[Data entries]
<<<<

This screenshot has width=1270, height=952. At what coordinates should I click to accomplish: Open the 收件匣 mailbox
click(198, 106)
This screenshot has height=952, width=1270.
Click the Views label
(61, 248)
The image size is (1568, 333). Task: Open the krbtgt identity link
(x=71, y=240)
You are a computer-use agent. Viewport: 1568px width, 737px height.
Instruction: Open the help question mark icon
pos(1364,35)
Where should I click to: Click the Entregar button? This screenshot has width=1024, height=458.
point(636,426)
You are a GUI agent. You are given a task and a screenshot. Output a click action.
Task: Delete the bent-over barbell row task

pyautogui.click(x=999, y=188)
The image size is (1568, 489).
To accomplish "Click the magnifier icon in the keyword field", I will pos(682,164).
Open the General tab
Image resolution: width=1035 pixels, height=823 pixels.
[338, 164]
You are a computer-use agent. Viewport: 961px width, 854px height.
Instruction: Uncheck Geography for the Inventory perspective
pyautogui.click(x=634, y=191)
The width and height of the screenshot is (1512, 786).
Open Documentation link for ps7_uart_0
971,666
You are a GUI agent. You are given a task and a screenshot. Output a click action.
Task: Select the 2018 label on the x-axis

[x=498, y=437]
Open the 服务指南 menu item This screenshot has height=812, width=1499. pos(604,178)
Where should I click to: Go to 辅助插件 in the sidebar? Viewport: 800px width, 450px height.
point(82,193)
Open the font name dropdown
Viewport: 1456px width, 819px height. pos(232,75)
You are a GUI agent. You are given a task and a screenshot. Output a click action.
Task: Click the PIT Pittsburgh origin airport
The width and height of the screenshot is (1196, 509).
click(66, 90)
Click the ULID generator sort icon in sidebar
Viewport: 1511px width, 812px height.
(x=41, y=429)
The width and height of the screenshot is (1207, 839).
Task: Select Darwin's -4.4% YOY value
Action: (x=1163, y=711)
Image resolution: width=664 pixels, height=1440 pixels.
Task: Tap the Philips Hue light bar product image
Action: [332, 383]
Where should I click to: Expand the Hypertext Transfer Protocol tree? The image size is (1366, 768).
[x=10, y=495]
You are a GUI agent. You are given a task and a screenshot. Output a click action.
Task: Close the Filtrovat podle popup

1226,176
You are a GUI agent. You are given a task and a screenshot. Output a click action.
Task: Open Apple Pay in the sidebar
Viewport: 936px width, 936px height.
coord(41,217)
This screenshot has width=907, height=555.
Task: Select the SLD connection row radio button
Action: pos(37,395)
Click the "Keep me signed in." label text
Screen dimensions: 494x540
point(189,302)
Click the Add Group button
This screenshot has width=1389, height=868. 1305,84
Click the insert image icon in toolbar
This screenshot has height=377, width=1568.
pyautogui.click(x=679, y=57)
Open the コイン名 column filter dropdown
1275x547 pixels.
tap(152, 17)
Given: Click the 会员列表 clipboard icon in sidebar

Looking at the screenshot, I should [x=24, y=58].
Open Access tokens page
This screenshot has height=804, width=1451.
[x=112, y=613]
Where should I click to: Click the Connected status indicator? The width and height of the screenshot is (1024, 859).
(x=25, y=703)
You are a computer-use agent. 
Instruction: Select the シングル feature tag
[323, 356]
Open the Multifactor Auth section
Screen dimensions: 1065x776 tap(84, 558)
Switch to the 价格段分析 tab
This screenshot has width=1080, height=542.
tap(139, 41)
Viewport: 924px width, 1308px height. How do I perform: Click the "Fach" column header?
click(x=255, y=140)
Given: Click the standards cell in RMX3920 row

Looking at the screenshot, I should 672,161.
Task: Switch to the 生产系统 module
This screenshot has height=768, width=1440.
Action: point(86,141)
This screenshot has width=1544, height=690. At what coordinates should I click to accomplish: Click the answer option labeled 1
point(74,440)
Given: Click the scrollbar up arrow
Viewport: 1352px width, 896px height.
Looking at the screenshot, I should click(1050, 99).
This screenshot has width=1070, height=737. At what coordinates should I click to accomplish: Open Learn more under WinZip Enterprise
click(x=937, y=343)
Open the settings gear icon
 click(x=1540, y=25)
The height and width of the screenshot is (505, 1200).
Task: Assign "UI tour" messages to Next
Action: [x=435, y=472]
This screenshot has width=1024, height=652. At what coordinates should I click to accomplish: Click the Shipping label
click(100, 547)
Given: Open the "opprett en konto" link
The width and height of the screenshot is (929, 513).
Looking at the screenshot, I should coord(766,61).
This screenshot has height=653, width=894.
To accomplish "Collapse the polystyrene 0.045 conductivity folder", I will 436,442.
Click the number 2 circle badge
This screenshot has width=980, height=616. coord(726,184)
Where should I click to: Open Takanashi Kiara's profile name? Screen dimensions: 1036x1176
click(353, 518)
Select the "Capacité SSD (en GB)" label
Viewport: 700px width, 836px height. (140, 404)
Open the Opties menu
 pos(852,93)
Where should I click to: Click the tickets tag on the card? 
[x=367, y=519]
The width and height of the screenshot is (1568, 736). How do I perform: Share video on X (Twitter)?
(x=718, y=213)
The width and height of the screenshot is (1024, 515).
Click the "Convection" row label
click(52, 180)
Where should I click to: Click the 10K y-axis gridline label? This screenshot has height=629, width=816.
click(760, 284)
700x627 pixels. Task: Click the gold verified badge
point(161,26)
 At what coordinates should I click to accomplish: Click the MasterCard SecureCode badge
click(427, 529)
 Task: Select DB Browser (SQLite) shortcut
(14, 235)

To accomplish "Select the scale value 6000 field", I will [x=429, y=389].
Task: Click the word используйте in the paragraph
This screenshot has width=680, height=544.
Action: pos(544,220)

>>>>

▶ TRY IT
Read through the records above and copy the lines that contain "computer".

▶ YOUR SOLUTION
You are a computer-use agent. Viewport: 1568px width, 737px height.
You are a computer-use agent. Viewport: 961px width, 854px height.
You are a computer-use agent. 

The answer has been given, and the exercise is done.